#### Task directions:
Exactly as written, print each record in the listing.

#### Source information:
_ _ _

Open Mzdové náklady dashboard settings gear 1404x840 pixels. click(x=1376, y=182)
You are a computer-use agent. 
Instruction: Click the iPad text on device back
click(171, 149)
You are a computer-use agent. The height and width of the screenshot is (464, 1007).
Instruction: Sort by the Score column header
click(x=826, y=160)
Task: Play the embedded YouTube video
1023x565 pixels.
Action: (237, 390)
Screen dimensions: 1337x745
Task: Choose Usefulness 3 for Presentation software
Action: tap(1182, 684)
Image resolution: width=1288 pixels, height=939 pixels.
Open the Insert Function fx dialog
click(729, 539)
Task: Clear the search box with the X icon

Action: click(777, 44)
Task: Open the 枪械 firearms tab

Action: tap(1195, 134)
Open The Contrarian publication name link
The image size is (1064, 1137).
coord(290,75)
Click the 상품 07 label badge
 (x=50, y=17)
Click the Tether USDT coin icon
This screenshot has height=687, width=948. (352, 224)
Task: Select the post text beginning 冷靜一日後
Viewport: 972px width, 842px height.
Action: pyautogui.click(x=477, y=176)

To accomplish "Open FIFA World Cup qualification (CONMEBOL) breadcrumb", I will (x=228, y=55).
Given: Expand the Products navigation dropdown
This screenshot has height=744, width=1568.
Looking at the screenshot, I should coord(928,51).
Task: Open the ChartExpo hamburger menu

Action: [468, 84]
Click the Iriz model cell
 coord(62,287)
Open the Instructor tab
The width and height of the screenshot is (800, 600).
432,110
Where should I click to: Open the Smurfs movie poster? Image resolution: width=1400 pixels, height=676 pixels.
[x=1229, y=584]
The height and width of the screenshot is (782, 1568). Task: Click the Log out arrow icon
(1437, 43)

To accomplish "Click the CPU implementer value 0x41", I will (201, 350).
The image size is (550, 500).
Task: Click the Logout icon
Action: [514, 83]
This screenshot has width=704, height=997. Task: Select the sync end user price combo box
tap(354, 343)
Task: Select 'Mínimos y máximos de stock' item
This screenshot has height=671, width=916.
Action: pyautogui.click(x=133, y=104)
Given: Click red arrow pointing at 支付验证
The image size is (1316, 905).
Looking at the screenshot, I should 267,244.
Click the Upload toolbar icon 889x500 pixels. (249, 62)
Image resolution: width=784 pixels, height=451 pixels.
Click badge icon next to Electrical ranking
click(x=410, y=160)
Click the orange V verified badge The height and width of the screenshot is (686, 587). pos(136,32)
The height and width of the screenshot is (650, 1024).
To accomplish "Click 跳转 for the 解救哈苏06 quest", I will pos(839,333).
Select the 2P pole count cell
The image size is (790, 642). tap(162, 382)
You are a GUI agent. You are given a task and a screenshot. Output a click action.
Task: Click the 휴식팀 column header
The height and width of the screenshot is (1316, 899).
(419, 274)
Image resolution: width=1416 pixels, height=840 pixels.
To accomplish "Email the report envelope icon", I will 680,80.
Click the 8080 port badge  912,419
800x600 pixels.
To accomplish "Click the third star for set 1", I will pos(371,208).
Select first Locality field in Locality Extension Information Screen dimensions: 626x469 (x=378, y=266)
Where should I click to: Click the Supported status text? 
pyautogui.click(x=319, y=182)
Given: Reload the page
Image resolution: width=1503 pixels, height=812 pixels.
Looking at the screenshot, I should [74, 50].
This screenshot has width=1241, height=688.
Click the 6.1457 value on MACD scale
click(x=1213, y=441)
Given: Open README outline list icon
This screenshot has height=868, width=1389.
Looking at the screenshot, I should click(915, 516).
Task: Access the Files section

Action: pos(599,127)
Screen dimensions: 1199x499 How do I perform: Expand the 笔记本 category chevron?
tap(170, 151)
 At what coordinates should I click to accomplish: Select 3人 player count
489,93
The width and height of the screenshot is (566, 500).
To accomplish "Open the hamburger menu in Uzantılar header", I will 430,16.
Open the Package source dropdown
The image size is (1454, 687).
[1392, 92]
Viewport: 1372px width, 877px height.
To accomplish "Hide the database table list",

_ _ _

#### Response to this exercise:
Open Mzdové náklady dashboard settings gear 1404x840 pixels. click(x=1376, y=182)
You are a computer-use agent. 
Instruction: Click the iPad text on device back
click(171, 149)
You are a computer-use agent. The height and width of the screenshot is (464, 1007).
Instruction: Sort by the Score column header
click(x=826, y=160)
Task: Play the embedded YouTube video
1023x565 pixels.
Action: (237, 390)
Screen dimensions: 1337x745
Task: Choose Usefulness 3 for Presentation software
Action: tap(1182, 684)
Image resolution: width=1288 pixels, height=939 pixels.
Open the Insert Function fx dialog
click(729, 539)
Task: Clear the search box with the X icon

Action: click(777, 44)
Task: Open the 枪械 firearms tab

Action: tap(1195, 134)
Open The Contrarian publication name link
The image size is (1064, 1137).
coord(290,75)
Click the 상품 07 label badge
 (x=50, y=17)
Click the Tether USDT coin icon
This screenshot has height=687, width=948. (352, 224)
Task: Select the post text beginning 冷靜一日後
Viewport: 972px width, 842px height.
Action: pyautogui.click(x=477, y=176)

To accomplish "Open FIFA World Cup qualification (CONMEBOL) breadcrumb", I will (x=228, y=55).
Given: Expand the Products navigation dropdown
This screenshot has height=744, width=1568.
Looking at the screenshot, I should coord(928,51).
Task: Open the ChartExpo hamburger menu

Action: [468, 84]
Click the Iriz model cell
 coord(62,287)
Open the Instructor tab
The width and height of the screenshot is (800, 600).
432,110
Where should I click to: Open the Smurfs movie poster? Image resolution: width=1400 pixels, height=676 pixels.
[x=1229, y=584]
The height and width of the screenshot is (782, 1568). Task: Click the Log out arrow icon
(1437, 43)

To accomplish "Click the CPU implementer value 0x41", I will (201, 350).
The image size is (550, 500).
Task: Click the Logout icon
Action: [514, 83]
This screenshot has width=704, height=997. Task: Select the sync end user price combo box
tap(354, 343)
Task: Select 'Mínimos y máximos de stock' item
This screenshot has height=671, width=916.
Action: pyautogui.click(x=133, y=104)
Given: Click red arrow pointing at 支付验证
The image size is (1316, 905).
Looking at the screenshot, I should 267,244.
Click the Upload toolbar icon 889x500 pixels. (249, 62)
Image resolution: width=784 pixels, height=451 pixels.
Click badge icon next to Electrical ranking
click(x=410, y=160)
Click the orange V verified badge The height and width of the screenshot is (686, 587). pos(136,32)
The height and width of the screenshot is (650, 1024).
To accomplish "Click 跳转 for the 解救哈苏06 quest", I will pos(839,333).
Select the 2P pole count cell
The image size is (790, 642). tap(162, 382)
You are a GUI agent. You are given a task and a screenshot. Output a click action.
Task: Click the 휴식팀 column header
The height and width of the screenshot is (1316, 899).
(419, 274)
Image resolution: width=1416 pixels, height=840 pixels.
To accomplish "Email the report envelope icon", I will 680,80.
Click the 8080 port badge  912,419
800x600 pixels.
To accomplish "Click the third star for set 1", I will pos(371,208).
Select first Locality field in Locality Extension Information Screen dimensions: 626x469 (x=378, y=266)
Where should I click to: Click the Supported status text? 
pyautogui.click(x=319, y=182)
Given: Reload the page
Image resolution: width=1503 pixels, height=812 pixels.
Looking at the screenshot, I should [74, 50].
This screenshot has width=1241, height=688.
Click the 6.1457 value on MACD scale
click(x=1213, y=441)
Given: Open README outline list icon
This screenshot has height=868, width=1389.
Looking at the screenshot, I should click(915, 516).
Task: Access the Files section

Action: pos(599,127)
Screen dimensions: 1199x499 How do I perform: Expand the 笔记本 category chevron?
tap(170, 151)
 At what coordinates should I click to accomplish: Select 3人 player count
489,93
The width and height of the screenshot is (566, 500).
To accomplish "Open the hamburger menu in Uzantılar header", I will 430,16.
Open the Package source dropdown
The image size is (1454, 687).
[1392, 92]
Viewport: 1372px width, 877px height.
To accomplish "Hide the database table list",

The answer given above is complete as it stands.